Pemain judi online sering mengaku: “Kalau menang, baru deh nabung.” Tapi faktanya, uang kemenangan hampir selalu kembali ke meja permainan.
Mengapa begitu sulit bagi mereka untuk menabung?
Psikolog keuangan Dr. Nina Oktaviani dari Universitas Indonesia menjelaskan bahwa hal ini terkait dopamine loop—lingkaran kecanduan yang membuat otak mengejar sensasi, bukan nilai uang.

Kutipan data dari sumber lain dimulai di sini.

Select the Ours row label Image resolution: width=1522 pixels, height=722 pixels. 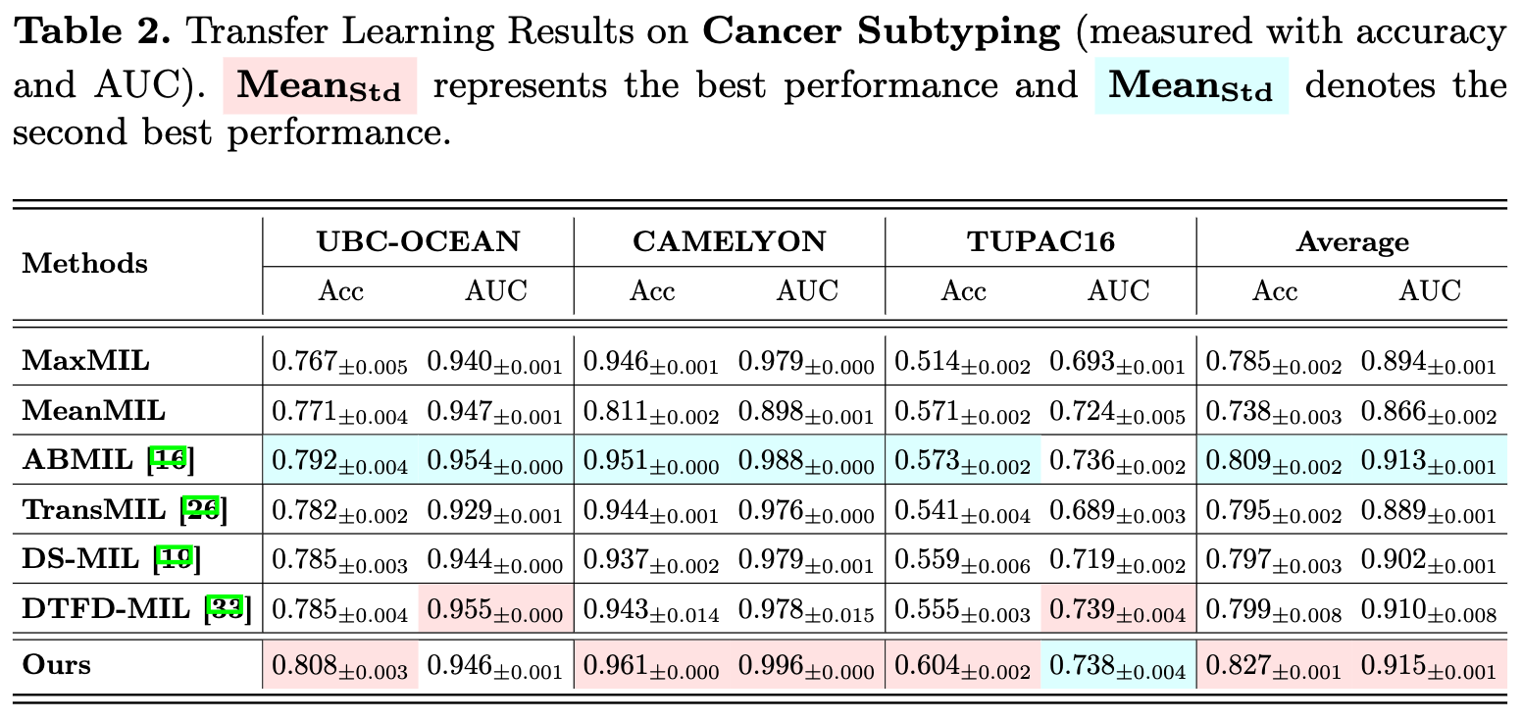(x=57, y=665)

“Begitu menang, otak langsung mengasosiasikannya dengan keberuntungan, bukan kerja keras. Maka uang itu tidak dianggap bernilai—ia dianggap alat untuk menambah sensasi,” ujar Nina dalam seminar Financial Behaviour and Risk Addiction (2024).
Penelitian Bank Indonesia tahun 2024 menunjukkan, kelompok masyarakat yang aktif bermain judi online memiliki tingkat tabungan 40% lebih rendah dibanding populasi umum di kelompok usia yang sama.
Bahkan lebih parah, 1 dari 3 penjudi online aktif diketahui memiliki pinjaman pribadi atau menggunakan paylater untuk menutup kerugian.
Dengan kata lain, mereka bukan tak bisa menabung—mereka kehilangan kendali atas nilai uang. Judi online bukan hanya soal kalah-menang, tapi soal hilangnya kemampuan mengelola diri secara finansial.